Zone euro : nouveaux débats allemands

Pages 5 à 11

Notes

1 Les débats politiques européens sur l’avenir de la zone euro semblent toujours marqués par le clivage entre le gouvernement allemand, gardien du temple du pacte de stabilité et de la consolidation budgétaire, et les leaders d’autres pays comme la France, pourfendeurs de l’austérité qui serait imposée par l’Allemagne et apôtres d’une politique de croissance. Il est vrai que les visions dominantes des deux pays à l’égard de l’Europe économique et monétaire ne sont pas les mêmes [1], et que la période récente a été marquée par un dialogue des sourds assez stérile : En France, on a tendance à penser que dans la situation économique dégradée, la réduction des déficits n’est pas vraiment la priorité ; certains estiment même que « ce n’est pas le moment » de faire des réformes ; enfin, on se désespère de l’attitude du gouvernement allemand qui se refuse de relancer l’économie allemande et européenne alors qu’elle en aurait les moyens. En Allemagne, on se tient aux obligations européennes de consolider les finances publiques, et on critique la France de ne pas tenir ses engagements depuis des années. En ce qui concerne la croissance, le gouvernement fédéral refuse une relance keynésienne, qui ne serait qu’un feu de paille qui augmenterait la dette sans produire les effets souhaités, et il prône une politique de l’offre qui seule pourrait augmenter le potentiel d’une croissance saine et durable. Dans ce contexte, on se désespère des blocages qui empêchent les réformes structurelles qui s’imposent.

2 Or, si ce clivage semble toujours pertinent pour décrire les positions des deux gouvernements et des courants d’opinion dominants dans nos deux pays, cela ne saurait masquer le fait que les débats scientifiques et politiques sont plus riches, plus diversifiés tant en France qu’en Allemagne. [2] Par ailleurs, ces débats ne sont pas figés : Ils évoluent, et ils commencent à sortir de leurs cadres strictement nationaux. L’objectif de ce texte est de rendre compte de cette évolution du débat allemand, à partir d’un certain nombre de publications parues récemment en Allemagne, et de s’interroger sur l’impact possible sur la politique allemande. Il s’agit tant de textes proprement scientifiques que d’analyses visant plus directement les décideurs politiques qu’on qualifie de policy papers, ou encore de rapports plus politiques. Le choix des textes ne prétend pas à la représentativité ; il se concentre sur des publications qui soutiennent des positions « hétérodoxes » par rapport à la position allemande « officielle », et qui peuvent témoigner ainsi de la richesse et diversité des discussions qui traversent l’Allemagne. Si l’impact politique de ces positions est pour l’instant limité on verra que leurs auteurs sont loin d’être marginaux, et qu’ils commencent à se mettre en réseau.

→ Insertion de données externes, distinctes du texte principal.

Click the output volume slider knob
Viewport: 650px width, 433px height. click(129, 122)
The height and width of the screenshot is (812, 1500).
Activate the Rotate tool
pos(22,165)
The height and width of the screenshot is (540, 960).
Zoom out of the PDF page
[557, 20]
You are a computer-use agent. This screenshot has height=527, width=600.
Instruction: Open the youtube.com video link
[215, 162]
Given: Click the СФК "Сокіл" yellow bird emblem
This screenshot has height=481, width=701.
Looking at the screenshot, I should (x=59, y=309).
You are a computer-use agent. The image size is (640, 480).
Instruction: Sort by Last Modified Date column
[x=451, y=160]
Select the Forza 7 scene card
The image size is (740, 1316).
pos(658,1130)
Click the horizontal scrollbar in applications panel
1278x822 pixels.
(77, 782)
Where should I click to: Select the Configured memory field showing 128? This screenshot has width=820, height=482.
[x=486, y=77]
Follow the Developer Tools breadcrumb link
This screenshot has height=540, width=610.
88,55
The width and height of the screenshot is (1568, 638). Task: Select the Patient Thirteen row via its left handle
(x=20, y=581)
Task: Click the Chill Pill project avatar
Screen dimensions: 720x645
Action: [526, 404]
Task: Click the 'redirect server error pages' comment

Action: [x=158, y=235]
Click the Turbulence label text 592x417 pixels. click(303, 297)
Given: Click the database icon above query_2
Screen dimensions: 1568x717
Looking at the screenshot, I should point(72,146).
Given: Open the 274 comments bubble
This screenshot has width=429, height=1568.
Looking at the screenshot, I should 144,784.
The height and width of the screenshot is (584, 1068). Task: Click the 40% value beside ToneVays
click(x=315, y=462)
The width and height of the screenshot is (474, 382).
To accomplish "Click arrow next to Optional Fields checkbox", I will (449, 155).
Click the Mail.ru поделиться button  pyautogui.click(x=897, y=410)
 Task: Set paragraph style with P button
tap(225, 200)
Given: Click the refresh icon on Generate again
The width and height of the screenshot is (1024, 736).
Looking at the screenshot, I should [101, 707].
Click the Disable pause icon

3 Une bonne partie des textes présentés émane du laboratoire économique DIW (Deutsches Institut für Wirtschaftsforschung à Berlin), qui fait partie du groupe restreint des laboratoires qui nourrissent l’opinion et les pouvoirs publics de leurs analyses et rapports.

4 Dans un ouvrage volumineux publié par le DIW dans le cadre de sa série scientifique, une bonne dizaine d’auteurs portent des regards critiques sur « La politique européenne de consolidation financière durable – chances et défis ». [3] Une première série de contributions se penche sur la crise financière internationale et les tentatives de régulation dans ce secteur. Ainsi le rôle des banques dans la crise financière est-il analysé, en utilisant des approches théoriques variées et en arrivant à des conclusions différentes quant à une « bonne » régulation des banques : Par exemple, faut-il abandonner le système de la banque universelle au profit d’une séparation entre banques de dépôts et d’investissements ? Une contribution cherche à analyser les chances de banques fondées sur des principes éthiques et/ou écologiques. Elle estime un gain d’intérêt public pour le développement durable, qui encourage ces banques, mais renvoie d’autre part sur des inconnues qui pourraient les freiner. Un autre texte traite de la responsabilité des organismes de rating, « faillibles et dépassés » comme le formule le titre de la contribution, dans la crise financière. Les auteurs estiment qu’il faudrait relativiser leur rôle, par exemple en renforçant leur régulation, en favorisant l’émergence d’agences européennes et surtout en réduisant le nombre de normes légales qui s’appuient directement sur les notations des agences. Par ailleurs, le contrat de gouvernement de la grande coalition de 2013 va dans cette direction. Seul texte directement politique émanant d’acteurs politiques, le long extrait du rapport de la commission d’enquête du Bundestag « Croissance, bien-être et qualité de vie », publié en mai 2013, étale une série de propositions concernant la régulation des marchés financiers. Il permet de prendre la mesure du consensus politique large entre les députés sur la nécessité d’une régulation plus stricte, mais aussi les champs de controverses, marqués surtout par des avis minoritaires de la part des députés de gauche.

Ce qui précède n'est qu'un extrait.